> **Text block**:
Native (Linux/Apple)

  • Use Direct buffers for SIMD-accelerated bulk operations (up to 40x faster)
  • Buffer pooling is critical (avoid GC pressure from Kotlin/Native)
  • xorMask(), contentEquals(), mismatch(), indexOf() all use C SIMD functions
  • Use aligned=true on indexOf() when data alignment is known (up to 24x faster)

WASM

  • Use Direct for JS interop - LinearBuffer shares memory with JavaScript
  • Use Heap for compute workloads - ByteArrayBuffer has no memory limits
  • LinearBuffer is faster - 25% faster single ops, 2x faster bulk ops
  • Pre-allocated memory - 256MB limit due to optimizer bug workaround
// JS interop: use Direct (LinearBuffer)

> **Activity**: Please copy the Native and WASM buffer notes above word for word, from the first heading through the closing comment line.

> **Supplied data**:
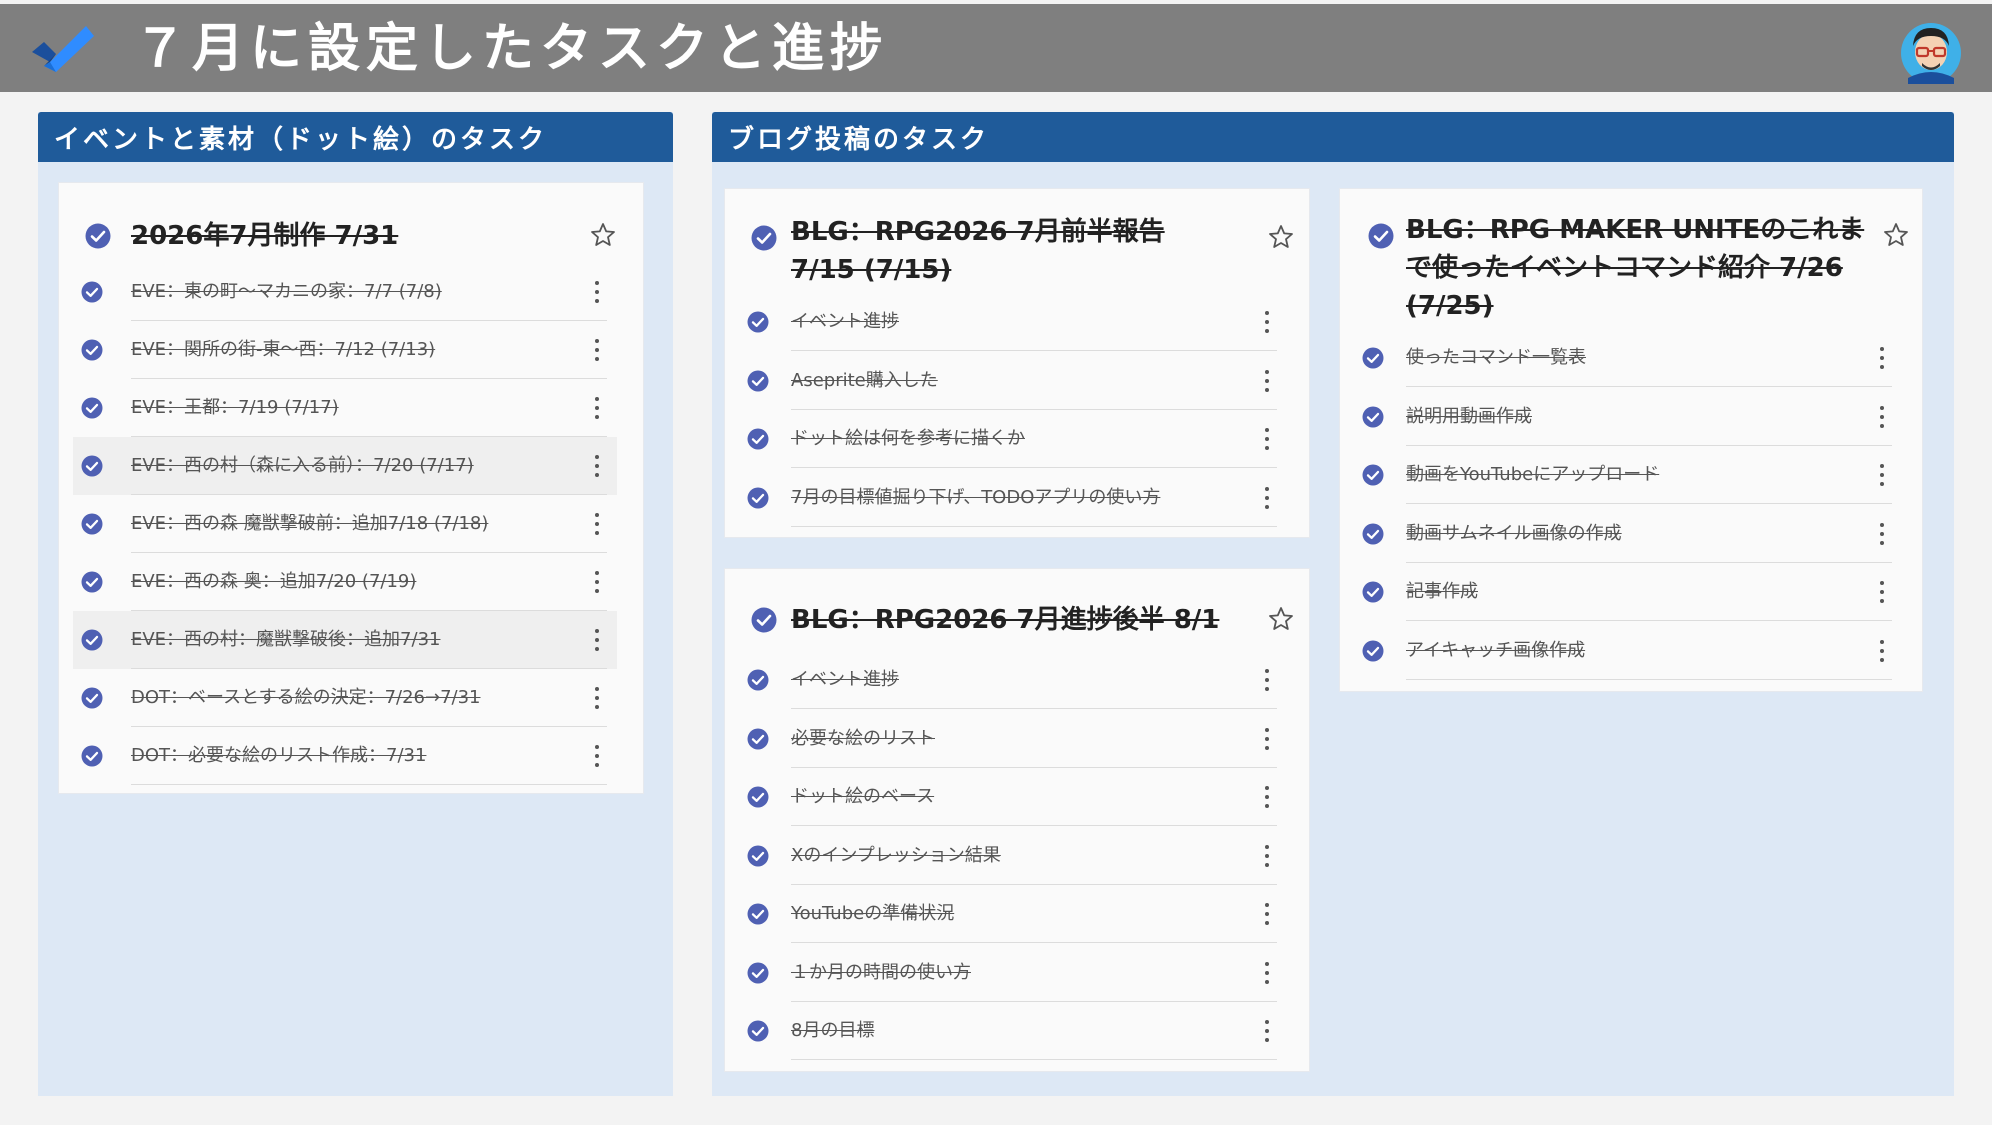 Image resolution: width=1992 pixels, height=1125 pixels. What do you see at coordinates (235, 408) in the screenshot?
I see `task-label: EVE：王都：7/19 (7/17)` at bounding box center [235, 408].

> **Solution to this problem**:
Native (Linux/Apple)

  • Use Direct buffers for SIMD-accelerated bulk operations (up to 40x faster)
  • Buffer pooling is critical (avoid GC pressure from Kotlin/Native)
  • xorMask(), contentEquals(), mismatch(), indexOf() all use C SIMD functions
  • Use aligned=true on indexOf() when data alignment is known (up to 24x faster)

WASM

  • Use Direct for JS interop - LinearBuffer shares memory with JavaScript
  • Use Heap for compute workloads - ByteArrayBuffer has no memory limits
  • LinearBuffer is faster - 25% faster single ops, 2x faster bulk ops
  • Pre-allocated memory - 256MB limit due to optimizer bug workaround
// JS interop: use Direct (LinearBuffer)